Il y a parfois des coïncidences agréables :

  • J’ai visité Bruges très récemment
  • Cet été, mes quatre petits fils ont su, à leur manière, me dire qu’ils étaient heureux que je sois leur « grand-mère »
  • Ma mère s’appelait Thérèse et ma grand-mère Augustine

La grand-mère du livre, celle que l’écrivain sait si bien faire revivre : Thérèse-Augustine ! L’amour du petit fils pour sa grand-mère est très bien raconté et ne peut que vous émouvoir. Il sait donner vie à cette femme qu’une trop rude enfance paysanne, voulait laisser dans l’ignorance de la culture.

Thérèse-Augustine découvrira les plaisirs de la lecture avec son petit fils, c’est une belle leçon d’optimisme pour ceux à qui l’âge fait peur. L’auteur sait aussi, (sa biographie nous dit que Charles Bertin est poète) décrire les plaisirs des jardins et dela mer. Certaines pages sont de petits poèmes en prose. Un court mais réel plaisir de lecture, un livre que je recommanderai à mon tour.

Citations

Elle ne pardonna jamais à son père la violence qui lui avait été faite en la retirant de l’école à douze ans.

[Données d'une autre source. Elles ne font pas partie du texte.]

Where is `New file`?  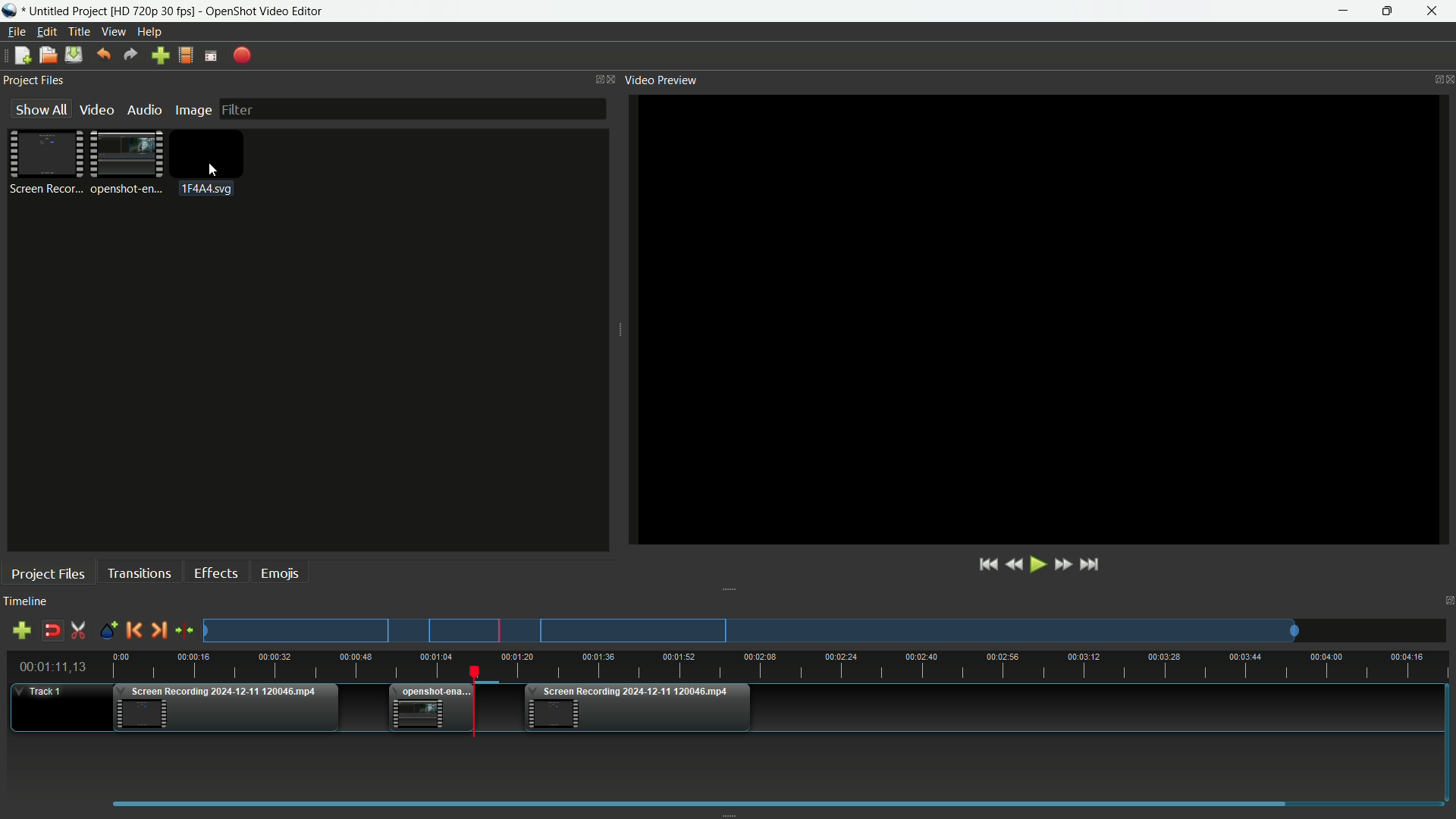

Ce fut le vrai drame de son existence : un demi-siècle plus tard ; l’amertume d’avoir été flouée la tenaillait toujours.

 

Au fil des mois, la pratique des livres dans laquelle elle n’avait vu à l’origine que le symbole de sa libération et l’instrument d’une revanche sur le destin, finit par se muer en passion toute pure.

 

O Thérèse-Augustine, ma grand-mère des groseilles de juin qui tricotiez en me racontant votre vie sur le perron aux capucines, bien des poètes, c’est vrai, firent moins bien que vous.

Pour le style

Mais la véritable fête, c’est la lumière qui me la donnait : les jeux conjugués de la pluie et du soleil transformaient mon repaire de verdure en une manière de grotte océanique où tous les tons du vert, du jade au céladon, de l’émeraude à l’aigue-marine, rivalisaient dans cette pénombre élyséenne criblée de rayons. La plus mince ramure baignait dans une mousse de lumière dorée qui paraissait puiser son éclat à quelque fabuleuse source intérieure. Je ne me lassais pas de contempler à travers l’épaisseur du feuillage encore nappé de pluie, mais d’où montaient déjà les premières vapeurs, l’irisation des gouttes suspendues qui, durant un moment dont j’aurais souhaité prolonger les délices, continuaient l’une après l’autre à se détacher, comme à regret, de l’extrême pointe des feuilles vernissées. Je ne savais pas encore que je découvrirais dans cet avènement éphémère d’une œuvre de la nature une préfiguration du plaisir que je trouverais un jour dans les accomplissements de l’art des hommes.